### [YOUR TASK]
Report each line of the listing below that contains the word "accomplish", copying every such line in full. Case counts.

***

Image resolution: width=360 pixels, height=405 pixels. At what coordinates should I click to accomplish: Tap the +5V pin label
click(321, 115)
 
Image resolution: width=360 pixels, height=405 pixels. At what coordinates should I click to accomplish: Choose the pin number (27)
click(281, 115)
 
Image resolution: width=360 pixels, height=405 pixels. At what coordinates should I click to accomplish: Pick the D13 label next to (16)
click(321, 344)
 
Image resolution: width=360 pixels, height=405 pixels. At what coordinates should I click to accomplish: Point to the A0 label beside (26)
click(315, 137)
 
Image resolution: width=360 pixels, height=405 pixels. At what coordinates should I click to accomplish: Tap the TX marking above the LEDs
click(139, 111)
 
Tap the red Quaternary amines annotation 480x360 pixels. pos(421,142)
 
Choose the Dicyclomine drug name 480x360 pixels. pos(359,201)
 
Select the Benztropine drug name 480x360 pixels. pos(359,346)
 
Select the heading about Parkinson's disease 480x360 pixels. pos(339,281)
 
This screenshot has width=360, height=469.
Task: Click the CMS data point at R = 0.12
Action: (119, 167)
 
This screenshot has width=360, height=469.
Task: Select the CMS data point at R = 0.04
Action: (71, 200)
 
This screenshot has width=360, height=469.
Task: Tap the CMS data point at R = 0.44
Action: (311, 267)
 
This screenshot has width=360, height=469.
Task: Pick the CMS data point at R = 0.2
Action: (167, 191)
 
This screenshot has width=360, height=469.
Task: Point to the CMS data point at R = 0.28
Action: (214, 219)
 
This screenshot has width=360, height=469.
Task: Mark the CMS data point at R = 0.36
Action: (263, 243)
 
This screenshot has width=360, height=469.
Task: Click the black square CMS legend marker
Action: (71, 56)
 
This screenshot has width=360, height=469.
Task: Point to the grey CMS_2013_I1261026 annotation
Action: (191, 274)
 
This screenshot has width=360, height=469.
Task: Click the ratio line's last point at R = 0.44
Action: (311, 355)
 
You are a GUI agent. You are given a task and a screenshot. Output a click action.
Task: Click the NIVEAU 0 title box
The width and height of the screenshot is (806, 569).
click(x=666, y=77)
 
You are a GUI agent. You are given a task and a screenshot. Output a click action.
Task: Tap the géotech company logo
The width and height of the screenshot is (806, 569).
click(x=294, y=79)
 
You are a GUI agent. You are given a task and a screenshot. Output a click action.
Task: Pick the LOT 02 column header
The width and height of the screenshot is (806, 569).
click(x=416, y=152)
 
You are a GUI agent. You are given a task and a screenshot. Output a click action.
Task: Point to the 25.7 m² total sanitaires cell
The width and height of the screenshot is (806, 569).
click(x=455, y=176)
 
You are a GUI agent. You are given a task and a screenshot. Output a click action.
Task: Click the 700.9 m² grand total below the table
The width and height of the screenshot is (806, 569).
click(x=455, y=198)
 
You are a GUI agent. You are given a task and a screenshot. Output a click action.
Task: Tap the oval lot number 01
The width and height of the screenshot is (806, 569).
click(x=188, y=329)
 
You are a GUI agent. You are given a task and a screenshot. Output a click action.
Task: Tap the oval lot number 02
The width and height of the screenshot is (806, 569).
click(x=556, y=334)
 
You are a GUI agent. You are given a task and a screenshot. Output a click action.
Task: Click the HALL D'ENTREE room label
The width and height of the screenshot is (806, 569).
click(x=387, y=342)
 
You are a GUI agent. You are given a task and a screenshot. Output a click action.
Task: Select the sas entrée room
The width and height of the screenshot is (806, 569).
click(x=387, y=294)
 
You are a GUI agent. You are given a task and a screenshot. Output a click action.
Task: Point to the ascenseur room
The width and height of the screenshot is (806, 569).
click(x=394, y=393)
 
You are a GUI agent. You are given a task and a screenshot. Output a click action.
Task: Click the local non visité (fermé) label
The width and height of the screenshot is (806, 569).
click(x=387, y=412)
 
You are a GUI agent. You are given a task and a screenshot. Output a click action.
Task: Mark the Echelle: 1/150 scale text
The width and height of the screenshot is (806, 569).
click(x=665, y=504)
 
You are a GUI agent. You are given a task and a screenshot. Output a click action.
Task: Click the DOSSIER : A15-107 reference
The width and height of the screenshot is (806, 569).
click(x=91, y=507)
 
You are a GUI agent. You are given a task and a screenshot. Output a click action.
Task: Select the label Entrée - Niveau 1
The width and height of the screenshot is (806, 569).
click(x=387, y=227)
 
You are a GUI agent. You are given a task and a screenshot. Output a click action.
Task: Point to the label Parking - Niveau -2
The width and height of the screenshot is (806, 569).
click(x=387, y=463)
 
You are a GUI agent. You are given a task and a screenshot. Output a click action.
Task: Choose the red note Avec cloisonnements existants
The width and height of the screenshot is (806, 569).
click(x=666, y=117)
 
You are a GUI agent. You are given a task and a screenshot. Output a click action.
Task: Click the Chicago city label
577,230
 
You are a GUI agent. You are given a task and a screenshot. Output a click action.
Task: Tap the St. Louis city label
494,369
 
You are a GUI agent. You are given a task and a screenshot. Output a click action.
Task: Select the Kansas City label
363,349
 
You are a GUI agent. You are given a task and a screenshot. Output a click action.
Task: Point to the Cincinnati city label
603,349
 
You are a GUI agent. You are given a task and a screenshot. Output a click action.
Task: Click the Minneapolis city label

***

### [EXERCISE RESPONSE]
Image resolution: width=360 pixels, height=405 pixels. At what coordinates should I click to accomplish: Tap the +5V pin label
Image resolution: width=360 pixels, height=405 pixels. At what coordinates should I click to accomplish: Choose the pin number (27)
Image resolution: width=360 pixels, height=405 pixels. At what coordinates should I click to accomplish: Pick the D13 label next to (16)
Image resolution: width=360 pixels, height=405 pixels. At what coordinates should I click to accomplish: Point to the A0 label beside (26)
Image resolution: width=360 pixels, height=405 pixels. At what coordinates should I click to accomplish: Tap the TX marking above the LEDs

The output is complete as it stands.